Antilogia

¿Preparados para Trump?

Primero se le ignoró y ahora existe pánico escénico. Las reacciones en México van desde remover de manera sorpresiva al embajador en Washington hasta declararle la guerra verbal por conducto de un gobernador, pasando por el lenguaraz ex presidente Fox.

El casi seguro candidato republicano Donald Trump debe estar muerto de la risa de las reacciones que han provocado sus desplantes en México. A saber, la construcción del muro más alto y extenso en la era de la globalización, la cancelación del TLC, la confiscación de las remesas de los migrantes mexicanos y la deportación masiva de mexicanos indocumentados.

De ganar la presidencia de Estados Unidos, ¿qué posibilidades existen de que Trump cumpla estas amenazas?

La respuesta es que no dependen de la voluntad de Trump exclusivamente. Dependen ante todo del Congreso, de la Suprema Corte de Estados Unidos, de la opinión pública liberal e independiente de nuestros vecinos, de la presión organizada de los ciudadanos norteamericanos de origen mexicano y, en un momento dado, de los organismos internacionales como la ONU.

Si Trump, además de la presidencia logra hacerse de una amplia mayoría republicana en la Cámara de Representantes y en el Senado, entonces sí, las probabilidades de que su agenda antimexicana avance serán muy altas.

Sin embargo, desde el segundo período de Bill Clinton, 1996, los ejecutivos norteamericanos han tenido dificultades para hacerse de una mayoría legislativa que avale de manera incondicional sus propuestas de política exterior e interior.

Si la sola voluntad presidencial bastara, Clinton (D) hubiese sacado adelante el seguro médico universal; Bush (R) hubiese impuesto un déficit fiscal histórico, a nombre de la guerra santa contra el terrorismo; y Obama (D) hubiera impulsado ya su reforma migratoria.
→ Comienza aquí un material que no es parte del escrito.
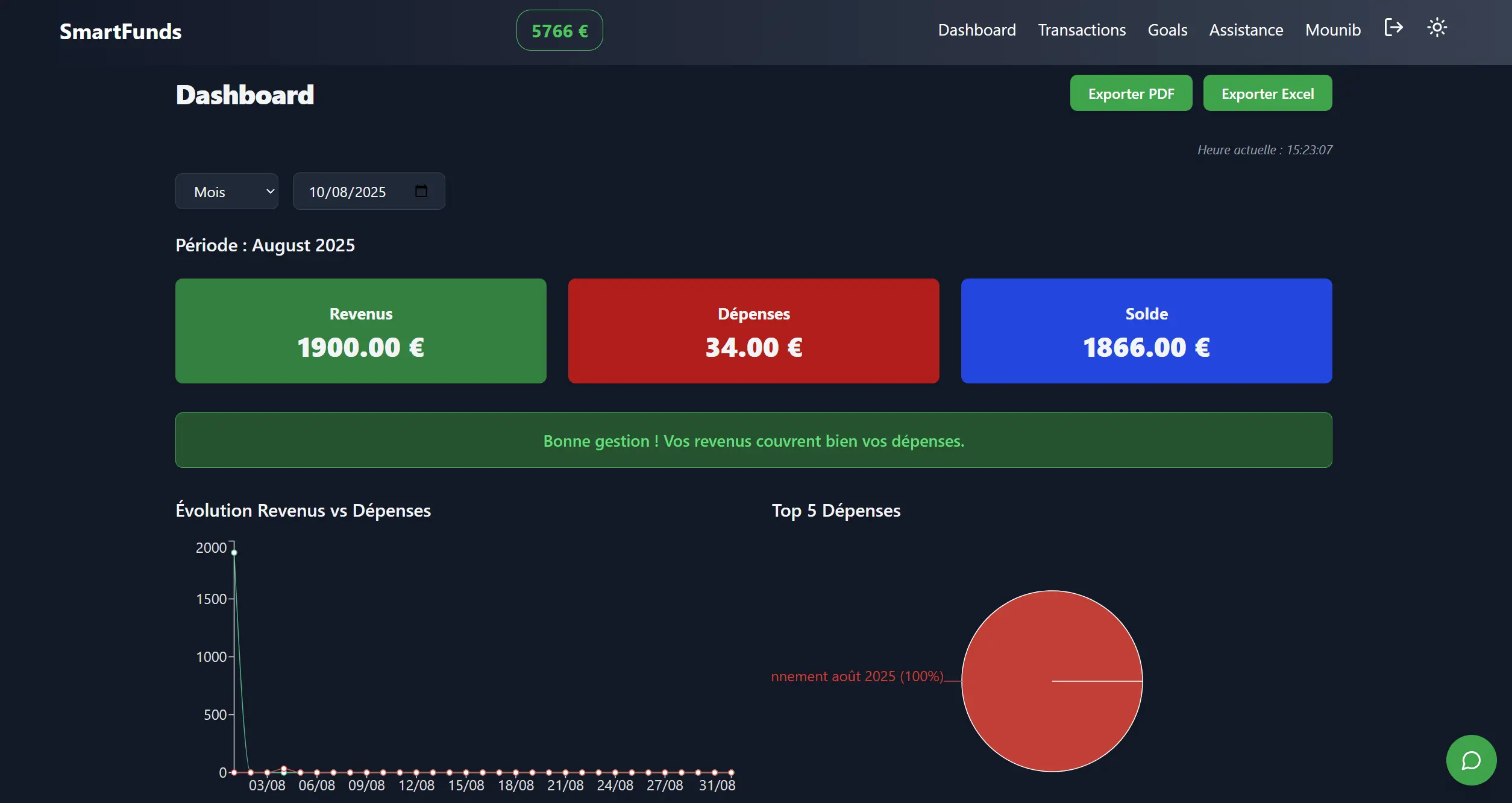This screenshot has width=1512, height=803.
Task: Expand the Mois period dropdown
Action: click(227, 192)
Todos estos presidentes se han quedado con muchas promesas de campaña en el escritorio por falta de esa mayoría legislativa en ambas cámaras.

Y aún teniéndolas, siempre quedan en la ruta crítica otras instancias y poderes alternos que moderan, neutralizan o hasta desechan impulsos primitivos u obsesiones políticas presidenciales: la Suprema Corte de Justicia por controversias constitucionales, la opinión de los grandes medios de comunicación, la presión de los paisanos organizados y las mismas Naciones Unidas.

Todas estas puertas deberá tocar y escalar el gobierno de México para enfrentar la eventual tormenta política que significaría un Donald Trump antimexicano en la presidencia de Estados Unidos.

Estas acciones son más efectivas y eficaces que las payasadas de Vicente Fox o los desplantes verbales de algunas autoridades mexicanas que, como sabemos, se han ganado el desprecio total del aspirante republicano por considerarlas corruptas y carentes de autoridad moral.

Por último, es probable que la agenda antimexicana de Trump impacte más en México que en los propios Estados Unidos. Las amenazas y amagos serán un factor que los electores mexicanos seguramente tomarán en cuenta al momento de elegir al próximo Presidente de México.

La defensa de la soberanía y la integridad nacionales, como nunca antes, tendrá sentido en la mente de los electores. El candidato (a) que mejor comunique y convenza sobre la forma de enfrentar la embestida de un eventual presidente norteamericano antimexicano, tomará la delantera en la carrera que tiene por meta el Palacio Nacional.